TO: Local Planning Agency

FROM: Bill Spikowski

DATE: April 1, 1997

SUBJECT: Accessory Apartments


This past October we began to examine the issue of "mother-in-law" apartments at Fort Myers Beach (also known as accessory apartments). This memorandum:



Many communities are tangled in an ongoing debate over how to properly regulate accessory apartments. At Fort Myers Beach these apartments are known somewhat euphemistically as "mother-in-law apartments" despite their common use for out-of-town guests and frequent use as rentals for an additional source of income.

This debate is particularly complex at Fort Myers Beach because of several factors: the attraction of the beaches to out-of-town guests; Lee County's historically lax and loosely enforced codes, and a strong resort economy. Scattered rental apartments in many different kinds of buildings are just one more variation on your already broad variety of housing types, which also include numerous hotels; interval-ownership buildings operated like hotels; and condominium buildings operated like interval-ownership resorts. In your older subdivisions, two- and three-unit buildings had been legal for many years even on fairly small lots. Discussion of mother-in-law apartments at Fort Myers Beach often includes small apartments that cannot be seen from the street; apartments on the ground floor of elevated homes; conventional duplexes; and many other variations.

Accessory apartments cause little concern when they are in commercial zones, and only modest concern when they are a long-established presence in a neighborhood. If they are small enough and not routinely rented out, neighbors may not even be aware of their existence.

In many classic urban areas housing types were widely mixed, rather than the homogeneous single-family neighborhoods that have become dominant in the past several decades. There is a trend today toward reintroducing a wider variety of housing types to accommodate the variety of types and sizes of households in our communities, including elderly people living alone, starter apartments for the young, and small apartments for single working people. Our task here is to differentiate between a "desirable mix of housing types" and "undesirable intrusions into settled neighborhoods," and to avoid further crowding in your already-congested community.

This task will be one of the hardest to face in your new comprehensive plan. The rules on apartments changed drastically with the advent of zoning in 1962, and then again in 1984 when the floodplain regulations and the Lee County Comprehensive Plan both took effect. These various rules have been only loosely enforced, almost always on a complaint-driven basis (which often occurs as retaliation for unrelated neighborhood disputes). The result is the worst of all worlds: complex rules that are unevenly enforced. Many residents hesitate to encourage strict enforcement under these circumstances because it could ultimately affect so many of their neighbors and friends in ways that aren't at all clear.

== DATASET CONTENT ==
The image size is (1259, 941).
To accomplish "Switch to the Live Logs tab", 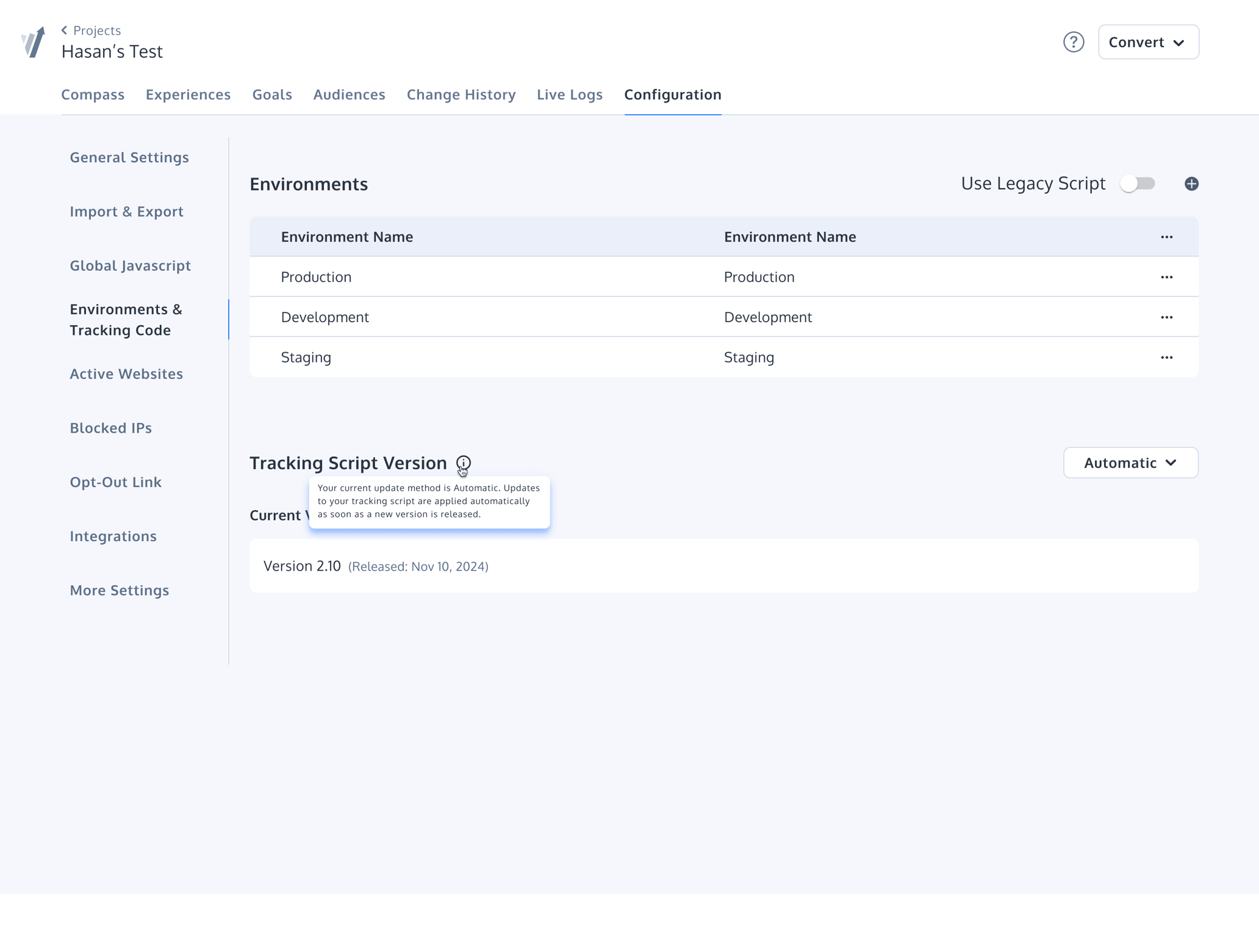I will (x=569, y=95).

== GOAL ==
Pick up the memo on accessory apartments at Fort Myers Beach after its last sentence and keep writing. The listing plays no part here.

== ANSWER TO THIS TASK ==
This task is a political challenge as well as a technical one. Among the competing political interests are:

For its part, the town government will inevitably want its rules obeyed, but it isn't yet clear what those rules should be.



We can summarize our goals in a broad sense by recognizing that, in recent years, some of the rules may have been too strict, but often those same rules have been leniently applied and enforced. What is needed is not just tightening up the rules, or just softening them, but rather clarifying the rules for all future construction in a way that makes sense specifically for FMB. Then the new rules can be enforced evenly.

At the same time, we must also recognize that many older apartments are completely legal and shouldn't be the targets of repeated investigations based on neighbors' complaints.

Another goal, one that cannot always be accomplished, is to try not to reward lawbreakers at the expense of others similarly situated. This would occur, for instance, by legalizing all existing apartments on a block while forbidding all new ones.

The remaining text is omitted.